As we covered earlier this week, women aren’t even allowed to drive in Saudi Arabia. And even if they aren’t driving, they need to be given permission by another man leave the house. What does this mean for the over 52,000 students at the world’s biggest women’s university? They are finally being offered the education they need to forge successful careers that would put them on par with men, and in a situation that is respectful to Muslim traditions. This is all excellent, and exactly what is needed to take steps in the direction of progress and equality. But if women are not even able to find work and are still being encouraged to not follow careers in favor of raising families (though some women can find a way to do both), how beneficial will the Princess Nora bint AbdulRahman University be for women who want to have lucrative careers (the women who do work are paid much less than their male counterparts) in Saudi Arabia, and will there be a massive “brain drain” when graduates will find it difficult to start their careers?

Nadya Khalife of Human Rights Watch says that despite the best efforts, it almost seems like achieving true equality is a dead end — at least as it stands right now.

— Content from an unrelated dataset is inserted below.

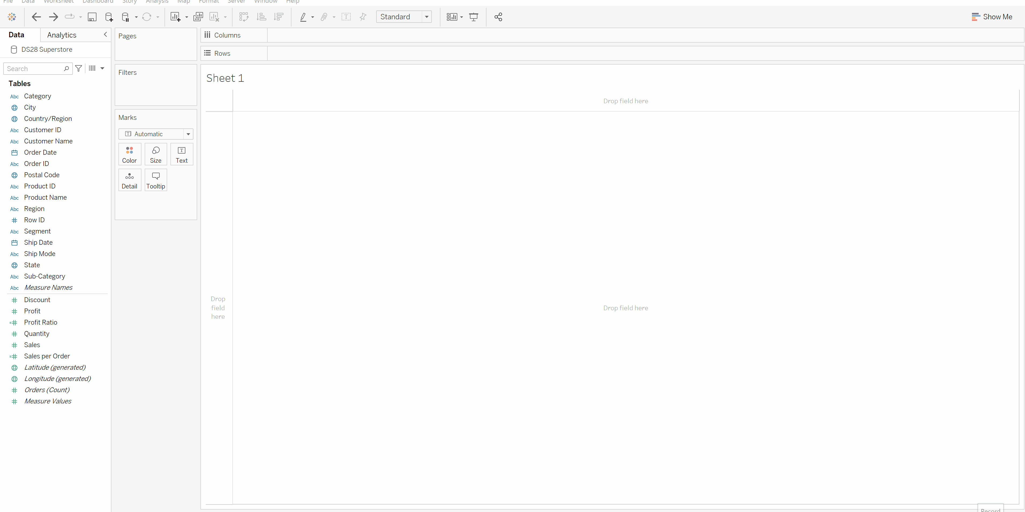Viewport: 1025px width, 512px height.
Task: Click the Tooltip marks button
Action: click(156, 180)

“Ensuring women’s rights in Saudi Arabia is not about opening larger universities, it’s really about ensuring that women are allowed to study all fields and to be able to find future employment in these fields … The way in which Saudi Arabia segregates men and women in employment makes it very difficult for women to enter certain jobs. The Saudi government made promises, for instance, about ensuring that female lawyers, who are allowed to work only in administrative jobs, take up court cases, but there still has been no decision. While the opening of a large university is an indication of Saudi’s interest in educating women, it has to do much more to lift restriction on women’s employment.”

So yes, opening the world’s biggest university for women is a great step in the right direction for the women of Saudi Arabia. But if most of those women have to leave the country in order to pursue the careers for which they trained, then it’s truly a case of two steps forward, one step back. Unless these antediluvian restrictions can finally be lifted.

By the way, the university’s namesake, Princess Nora bint AbdulRahman al Saud, was the sister of the founder of Saudi Arabia who had a lot of influence over progress in the country, including promoting the use and nationwide installation of telephones, which Islamic purists thought was a “tool of the devil.” Maybe today’s traditionalists will look back to her as an example.